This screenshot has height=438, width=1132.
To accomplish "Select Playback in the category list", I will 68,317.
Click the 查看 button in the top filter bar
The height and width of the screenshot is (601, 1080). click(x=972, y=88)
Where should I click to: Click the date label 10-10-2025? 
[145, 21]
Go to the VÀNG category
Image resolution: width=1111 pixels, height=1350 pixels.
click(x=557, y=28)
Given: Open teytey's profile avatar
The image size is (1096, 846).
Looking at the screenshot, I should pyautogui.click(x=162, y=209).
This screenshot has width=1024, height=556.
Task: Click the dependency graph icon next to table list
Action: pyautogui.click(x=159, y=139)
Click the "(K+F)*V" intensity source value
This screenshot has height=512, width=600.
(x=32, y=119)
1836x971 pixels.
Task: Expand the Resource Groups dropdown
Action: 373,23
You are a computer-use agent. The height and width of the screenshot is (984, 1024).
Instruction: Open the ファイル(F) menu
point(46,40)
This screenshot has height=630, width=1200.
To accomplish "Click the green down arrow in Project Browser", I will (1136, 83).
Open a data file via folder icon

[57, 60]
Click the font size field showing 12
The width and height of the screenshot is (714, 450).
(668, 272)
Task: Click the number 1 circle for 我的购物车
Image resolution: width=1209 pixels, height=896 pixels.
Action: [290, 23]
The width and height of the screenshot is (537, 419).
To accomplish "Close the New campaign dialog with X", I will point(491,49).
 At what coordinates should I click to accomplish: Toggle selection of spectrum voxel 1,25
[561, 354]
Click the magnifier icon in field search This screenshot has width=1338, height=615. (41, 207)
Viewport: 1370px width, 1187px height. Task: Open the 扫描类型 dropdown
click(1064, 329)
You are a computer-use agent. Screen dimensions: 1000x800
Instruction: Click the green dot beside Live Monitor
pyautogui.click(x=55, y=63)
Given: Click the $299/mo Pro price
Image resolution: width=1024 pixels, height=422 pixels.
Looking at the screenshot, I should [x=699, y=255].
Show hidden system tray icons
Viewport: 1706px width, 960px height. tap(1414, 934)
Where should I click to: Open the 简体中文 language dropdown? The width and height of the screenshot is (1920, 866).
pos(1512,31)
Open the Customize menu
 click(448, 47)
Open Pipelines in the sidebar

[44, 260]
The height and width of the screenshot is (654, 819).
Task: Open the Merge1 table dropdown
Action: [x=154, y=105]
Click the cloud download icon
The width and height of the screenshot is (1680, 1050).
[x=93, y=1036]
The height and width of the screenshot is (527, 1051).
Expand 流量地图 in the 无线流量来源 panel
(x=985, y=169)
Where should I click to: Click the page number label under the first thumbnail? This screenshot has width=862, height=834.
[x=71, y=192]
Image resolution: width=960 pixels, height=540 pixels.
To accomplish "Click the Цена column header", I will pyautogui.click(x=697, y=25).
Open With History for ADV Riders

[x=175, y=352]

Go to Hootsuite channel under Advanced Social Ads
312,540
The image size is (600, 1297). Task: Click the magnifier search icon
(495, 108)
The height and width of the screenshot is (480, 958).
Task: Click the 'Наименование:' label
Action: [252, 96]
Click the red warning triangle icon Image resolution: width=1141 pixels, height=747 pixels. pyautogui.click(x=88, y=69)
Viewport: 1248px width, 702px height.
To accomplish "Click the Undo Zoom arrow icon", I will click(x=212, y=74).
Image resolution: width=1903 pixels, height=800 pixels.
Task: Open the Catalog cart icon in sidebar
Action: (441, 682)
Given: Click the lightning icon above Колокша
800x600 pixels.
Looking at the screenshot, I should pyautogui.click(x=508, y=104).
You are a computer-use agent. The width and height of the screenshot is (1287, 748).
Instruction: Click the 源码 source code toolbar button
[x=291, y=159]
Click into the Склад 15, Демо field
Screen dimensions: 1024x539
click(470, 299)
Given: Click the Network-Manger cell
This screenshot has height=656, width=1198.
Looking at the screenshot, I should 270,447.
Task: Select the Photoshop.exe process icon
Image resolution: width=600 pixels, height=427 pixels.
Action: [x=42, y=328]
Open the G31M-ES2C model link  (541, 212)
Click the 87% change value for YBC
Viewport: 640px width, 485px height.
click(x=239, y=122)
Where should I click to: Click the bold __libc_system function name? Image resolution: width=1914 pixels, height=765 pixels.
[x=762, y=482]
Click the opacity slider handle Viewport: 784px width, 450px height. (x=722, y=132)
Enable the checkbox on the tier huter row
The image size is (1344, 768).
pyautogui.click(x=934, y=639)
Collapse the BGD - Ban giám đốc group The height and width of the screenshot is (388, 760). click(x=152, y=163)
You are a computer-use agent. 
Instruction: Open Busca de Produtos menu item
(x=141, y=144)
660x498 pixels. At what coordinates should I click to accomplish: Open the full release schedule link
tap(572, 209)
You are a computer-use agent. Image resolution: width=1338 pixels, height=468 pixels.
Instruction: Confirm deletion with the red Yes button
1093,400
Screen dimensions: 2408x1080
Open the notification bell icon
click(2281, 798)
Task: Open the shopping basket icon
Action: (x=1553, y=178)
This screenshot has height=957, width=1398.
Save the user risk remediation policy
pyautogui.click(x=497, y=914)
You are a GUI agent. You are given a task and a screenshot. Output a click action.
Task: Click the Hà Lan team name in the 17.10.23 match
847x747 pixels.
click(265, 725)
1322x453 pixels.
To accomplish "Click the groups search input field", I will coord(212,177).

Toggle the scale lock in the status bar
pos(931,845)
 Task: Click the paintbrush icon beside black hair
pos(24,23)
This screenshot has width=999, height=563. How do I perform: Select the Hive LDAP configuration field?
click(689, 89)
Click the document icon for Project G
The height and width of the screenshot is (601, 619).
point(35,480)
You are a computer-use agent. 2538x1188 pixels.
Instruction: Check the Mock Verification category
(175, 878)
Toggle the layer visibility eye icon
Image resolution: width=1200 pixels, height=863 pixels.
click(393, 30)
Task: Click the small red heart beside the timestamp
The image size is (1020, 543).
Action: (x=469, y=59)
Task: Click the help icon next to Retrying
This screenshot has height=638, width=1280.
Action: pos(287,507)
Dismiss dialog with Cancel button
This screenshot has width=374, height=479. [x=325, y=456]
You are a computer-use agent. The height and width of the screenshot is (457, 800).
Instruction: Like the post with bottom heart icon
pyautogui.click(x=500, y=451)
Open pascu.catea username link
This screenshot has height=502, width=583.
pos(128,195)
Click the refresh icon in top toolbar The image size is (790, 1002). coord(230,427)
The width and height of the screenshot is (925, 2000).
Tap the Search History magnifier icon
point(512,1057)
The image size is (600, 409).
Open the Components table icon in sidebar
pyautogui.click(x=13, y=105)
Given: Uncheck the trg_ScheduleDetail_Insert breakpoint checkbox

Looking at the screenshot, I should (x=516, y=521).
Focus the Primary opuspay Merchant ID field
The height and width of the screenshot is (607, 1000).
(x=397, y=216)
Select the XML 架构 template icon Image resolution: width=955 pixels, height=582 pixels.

● **Assignment**
None of the lines before the one containing "This screenshot has height=502, width=583." belong in the answer; reproduce that line and all later lines of the records exactly.

● **Result of this exercise**
This screenshot has height=502, width=583.
pos(128,195)
Click the refresh icon in top toolbar The image size is (790, 1002). coord(230,427)
The width and height of the screenshot is (925, 2000).
Tap the Search History magnifier icon
point(512,1057)
The image size is (600, 409).
Open the Components table icon in sidebar
pyautogui.click(x=13, y=105)
Given: Uncheck the trg_ScheduleDetail_Insert breakpoint checkbox

Looking at the screenshot, I should (x=516, y=521).
Focus the Primary opuspay Merchant ID field
The height and width of the screenshot is (607, 1000).
(x=397, y=216)
Select the XML 架构 template icon Image resolution: width=955 pixels, height=582 pixels.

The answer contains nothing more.